▸ GOAL OF THE EXERCISE
Return the following lines and nothing else: the one holding "Instruction: Click the" and all those after it in the records below, unchanged, minus any pictures.

▸ DATA
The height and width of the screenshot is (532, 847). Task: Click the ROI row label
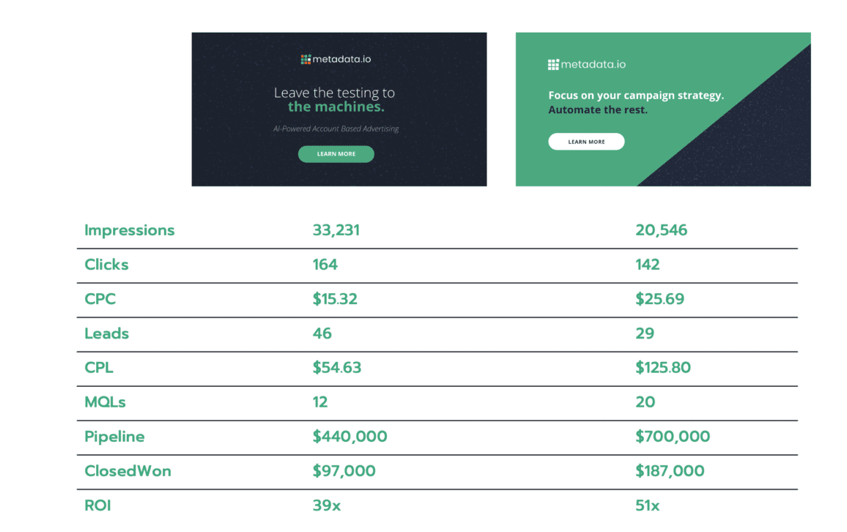pos(98,505)
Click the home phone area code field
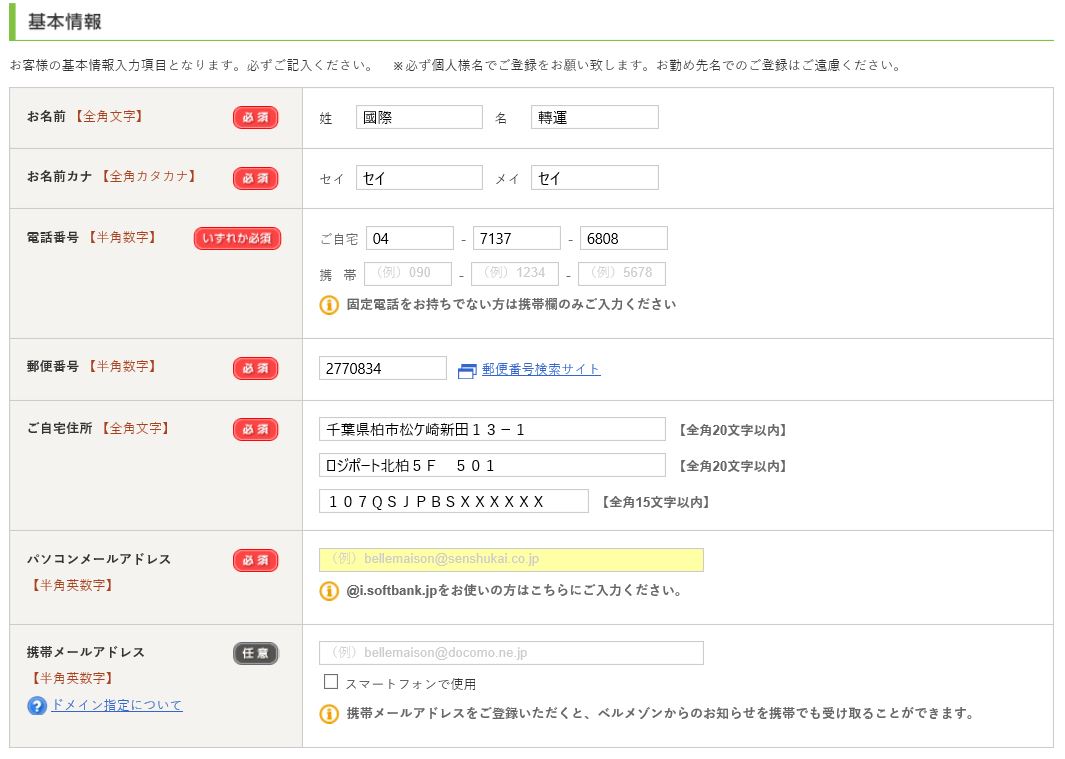The height and width of the screenshot is (759, 1065). [409, 239]
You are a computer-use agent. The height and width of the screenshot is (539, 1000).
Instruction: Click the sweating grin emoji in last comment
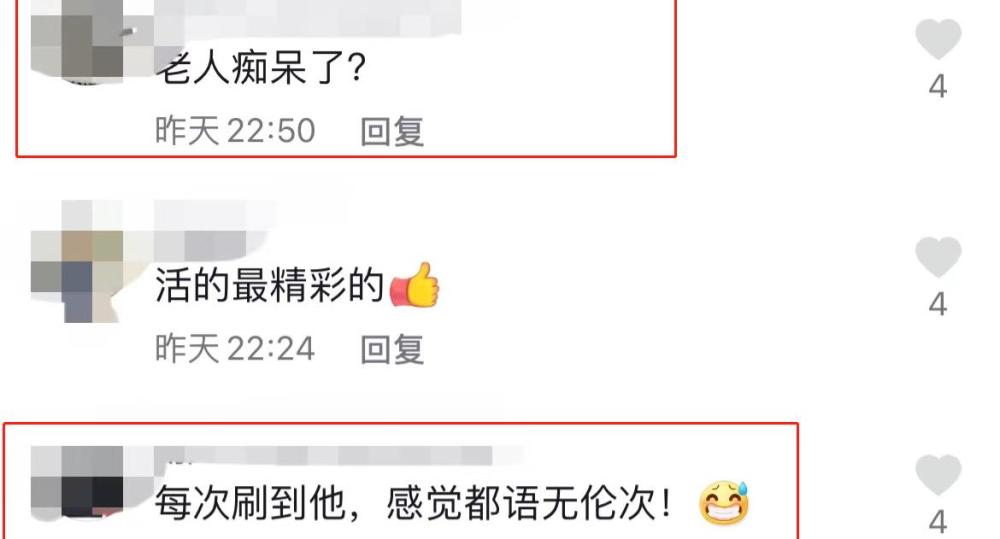724,503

▸ RESPONSE FOR THIS EXERCISE
Instruction: Click the sweating grin emoji in last comment
724,503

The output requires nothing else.